追記って最初に書くのもどうかと思いますが。
コメント欄で「通りすがり」さんからの御指摘いただいたように、「映画製作上映の試み」への評価を一切せずに特定の発言を取り上げたのは確かに失礼であり、その点についてはお詫びを申し上げます。

今回の試みは意味があるものだと思っています。それが成功して多くの観客を集めたこともすばらしいと思いますし、今後も再上映の機会があったり、あるいはGLOWに限らず他の大学でさまざまな自己表象の試みがうまれたりしてほしい、とも思います。

また、以下でも繰り返すことですが、以下のエントリは「映画」についてではなく、「企画」についてでもなく、その時のトークであったと報告された特定の発言についての批判です。わたくしは映画自体は見られませんでしたので、それについての判断をすることはできません。

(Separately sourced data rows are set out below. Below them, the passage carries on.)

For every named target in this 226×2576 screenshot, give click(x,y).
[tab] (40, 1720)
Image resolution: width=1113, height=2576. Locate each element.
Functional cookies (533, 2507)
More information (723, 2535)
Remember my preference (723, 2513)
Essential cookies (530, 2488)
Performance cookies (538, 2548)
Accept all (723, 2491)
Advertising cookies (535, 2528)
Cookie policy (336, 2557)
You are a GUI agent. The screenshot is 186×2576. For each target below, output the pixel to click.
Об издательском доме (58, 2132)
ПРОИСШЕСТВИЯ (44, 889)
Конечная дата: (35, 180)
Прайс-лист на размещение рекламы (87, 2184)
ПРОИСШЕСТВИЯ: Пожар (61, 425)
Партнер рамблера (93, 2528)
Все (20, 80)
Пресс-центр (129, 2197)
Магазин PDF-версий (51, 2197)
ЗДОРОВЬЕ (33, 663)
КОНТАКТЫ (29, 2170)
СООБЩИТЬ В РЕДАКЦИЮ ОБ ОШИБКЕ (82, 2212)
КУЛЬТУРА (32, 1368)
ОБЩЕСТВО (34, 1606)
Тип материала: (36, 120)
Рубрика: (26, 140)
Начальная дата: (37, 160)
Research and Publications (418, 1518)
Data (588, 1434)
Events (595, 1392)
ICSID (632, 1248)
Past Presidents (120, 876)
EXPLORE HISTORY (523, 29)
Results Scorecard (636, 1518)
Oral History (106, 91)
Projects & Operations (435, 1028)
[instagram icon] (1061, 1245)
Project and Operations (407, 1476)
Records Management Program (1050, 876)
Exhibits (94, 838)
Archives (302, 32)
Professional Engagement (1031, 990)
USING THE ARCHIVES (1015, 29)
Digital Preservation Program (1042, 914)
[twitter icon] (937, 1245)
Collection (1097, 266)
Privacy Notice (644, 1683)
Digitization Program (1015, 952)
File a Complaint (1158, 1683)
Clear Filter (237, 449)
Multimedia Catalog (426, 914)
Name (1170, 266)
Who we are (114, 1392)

最後に、本エントリのタイトルですが、「これがおそらく、『プロパガンダ臭』漂う押し付けがましさ」というのは、わたくしのエントリ自体を差しています。エントリにおいて言及したakaboshiさんのブログにおいて、この映画を『プロパガンダ臭』漂う押し付けがましさがなくて良いと評価されていましたので、そこから援用して「わたくしのこのエントリは、まさに、プロパガンダ臭ただよう押し付けがましいエントリになるのだろうなあ」と思ってつけたのが、このタイトルです。エントリの文中で複数回にわたって「わたくし押し付けがましいですね」という自己言及を入れたことでその意図は伝わるだろうと思ったのですが、そうでもなかったようです。不明瞭な表現であったことについて、お詫びを申し上げます。(この点については、どうも消えてしまったような気がする今朝のコメントでも書いたのですが、それが消えてしまったわけなので、ここであらためて書いておきます。)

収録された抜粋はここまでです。